Страница 8 из 17
Ильяс сонно моргнул, голова его начала клониться на грудь, Самир удержал зевок и сделал вид, что внимательно слушает: ничего занимательного в древних именах нет, но вежливый гость всегда изобразит, что ему интересен рассказ хозяина, даже если сам умирает со скуки.
– Кажется, там все заканчивается, – сказал старик. – Сидите пока тут, я посмотрю. Хвала Аллаху…
Он поднялся и ушел в темноту.
– Ты что, собрался стать мусульманином? – испуганно прошептал Ильяс. – Свихнулся?
– Не говори глупостей, – огрызнулся Самир. – Просто спросил.
Он отвернулся, делая вид, что прислушивается к творящемуся снаружи: взрывов больше не было, грохот стих, долетали лишь далекие сирены то ли пожарных, то ли скорой помощи.
Послышалось шарканье, во тьме обозначился силуэт старика.
– Все тихо, можете идти, – сказал он, нагибаясь за лампой. – Приходите еще. Поговорим.
– Спасибо, – Самир поспешно вскочил, поклонился. – Вы были очень добры к нам. Всего вам наилучшего, здоровья и тысячи благ…
Старик усмехнулся, потрепал Ильяса по курчавым волосам, затем отвернулся. Зашуршал полог, и внутрь мечети проник багровый отблеск пожара, потянуло тяжелым, горьким дымом.
Переступая порог, Самир услышал, как старик прошептал им вслед:
– Да хранит вас имя Пророка!
Глава 6
Умм-Насиб держала Самира за руку так крепко, словно боялась, что он убежит. Пахло от нее воском и куркумой, наверняка опять мазала лицо забидом[4], чтобы выглядеть лучше.
Ильяса вел сапожник Бутрос, и от него тянуло сигаретами и старыми башмаками.
– Мы никуд… – начал Самир, когда они вышли на площадь перед церковью, где, как всегда воскресным утром, было много народу: стыдно, когда тебя на виду у всех ведут за ручку, точно несмышленого малыша.

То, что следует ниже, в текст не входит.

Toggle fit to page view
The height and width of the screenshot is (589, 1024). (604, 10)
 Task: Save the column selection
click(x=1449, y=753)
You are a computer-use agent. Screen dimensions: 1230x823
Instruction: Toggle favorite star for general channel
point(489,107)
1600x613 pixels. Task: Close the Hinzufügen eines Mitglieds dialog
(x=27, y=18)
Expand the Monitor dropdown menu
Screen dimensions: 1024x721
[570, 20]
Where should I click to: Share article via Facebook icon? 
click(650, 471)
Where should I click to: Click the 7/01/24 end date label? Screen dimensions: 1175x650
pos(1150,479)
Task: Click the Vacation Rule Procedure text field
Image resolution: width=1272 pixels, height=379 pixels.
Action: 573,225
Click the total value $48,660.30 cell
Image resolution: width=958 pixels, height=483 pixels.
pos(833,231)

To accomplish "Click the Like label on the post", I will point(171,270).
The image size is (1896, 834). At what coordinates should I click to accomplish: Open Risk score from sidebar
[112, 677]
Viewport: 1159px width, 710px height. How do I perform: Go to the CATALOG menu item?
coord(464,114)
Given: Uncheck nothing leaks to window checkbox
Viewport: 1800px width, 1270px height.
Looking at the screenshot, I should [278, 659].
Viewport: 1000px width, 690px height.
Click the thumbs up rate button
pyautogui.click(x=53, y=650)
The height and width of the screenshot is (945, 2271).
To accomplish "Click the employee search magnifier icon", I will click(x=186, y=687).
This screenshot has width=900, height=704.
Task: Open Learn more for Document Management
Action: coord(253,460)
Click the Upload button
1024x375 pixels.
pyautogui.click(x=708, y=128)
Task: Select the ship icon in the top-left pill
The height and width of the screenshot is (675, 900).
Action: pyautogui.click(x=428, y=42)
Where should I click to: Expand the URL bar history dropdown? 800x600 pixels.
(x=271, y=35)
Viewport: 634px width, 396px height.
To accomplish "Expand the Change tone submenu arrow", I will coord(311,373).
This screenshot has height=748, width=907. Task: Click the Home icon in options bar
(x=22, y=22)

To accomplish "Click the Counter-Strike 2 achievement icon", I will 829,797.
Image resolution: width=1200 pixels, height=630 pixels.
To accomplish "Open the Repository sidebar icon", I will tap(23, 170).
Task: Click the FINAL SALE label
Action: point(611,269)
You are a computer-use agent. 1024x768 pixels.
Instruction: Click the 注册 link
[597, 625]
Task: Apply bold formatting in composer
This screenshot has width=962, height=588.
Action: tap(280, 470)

– Молчи, мальчишка! – оборвала его Умм-Насиб. – Я вчера все глаза выплакала! Святой Иоанн Милостивец, бомбы летят, ракеты падают, а они неведомо где шляются!
Самиру очень хотелось сказать, что они вернулись, и вернулись живыми, но он понимал, что это бесполезно, и промолчал.
Вчера Умм-Насиб долго ругалась, оглядывая их раны и причитая, что денег на доктора у них нет. Бутрос пытался что-то сказать, но ему не давали вставить и слова, как и мальчишкам – ровно до момента, когда начались дотошные расспросы, где они были и что делали.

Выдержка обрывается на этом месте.